I recently watched Dear My Friends on Netflix. It’s a Korean Drama series about a group of elderly friends, mostly women, and their daily struggles with friendship, love, health, and family. All the important things. I found myself alternating between laughter and tears in a matter of seconds. Laughing and crying and laughing and crying. The writing is exquisite but the translation is shit so #sorrynotsorry.
Anyway, I was reminded how much Koreans talk about death. Especially the older folks. My mom has started, in the last few years, to say things like:
- It’d be better if I die soon.
- Old people just need to die.
- I need to die soon.
- People should just die when they get to a certain age.
If we weren’t Korean, I’d think that she needed to be on suicide watch. But this is very normal and common for older Korean folks to say. (All the while taking every vitamin or supplement under the sun to be as healthy as possible.)

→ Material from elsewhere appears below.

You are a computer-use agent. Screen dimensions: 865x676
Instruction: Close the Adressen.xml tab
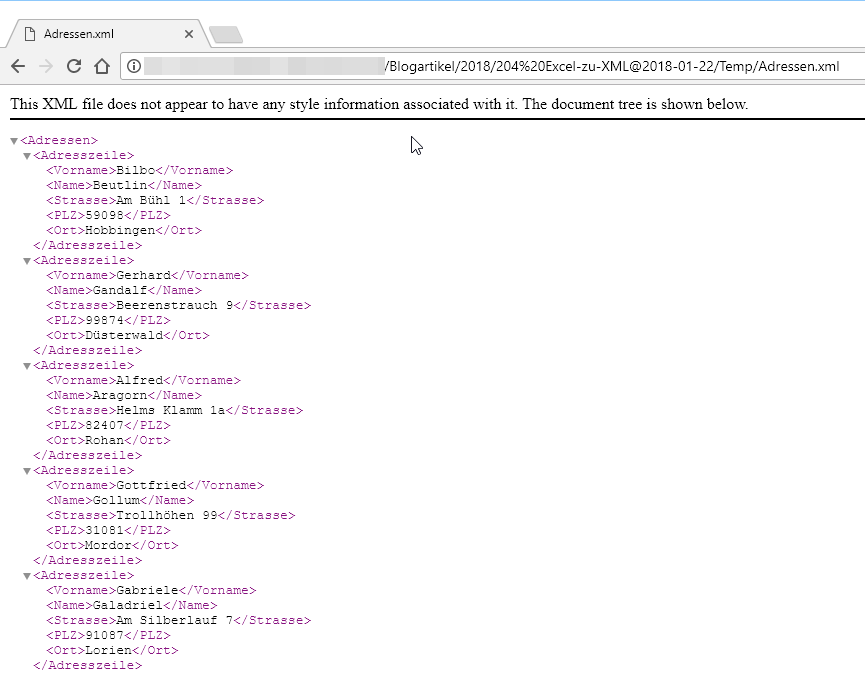188,33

Death and comedy seems an odd pair but the show does it so well. In one plotline, a woman gets cancer and is talking to her friend about it, who has already had her battle with cancer. The conversation is so so sad and serious, with them discussing who should be the one to tell the daughter. But there are some hilariously funny moments too with the friend suggesting that all their virtuous chastity and faithfulness to their husbands has been for shit and that they should “give it away generously to anyone who wants it” from now on. Then, they lament that no one would stand in that line even if they were giving it away for free. There is an abundance of Korean cussing which adds to the hilarity.
I used to think it was morbid when I heard older Korean folks talk about death but now I think it’s somewhat healthy. By talking about it casually, there is more opportunity for everyone to think about their own mortality. And to prepare, in ever subtle ways, for the inevitable.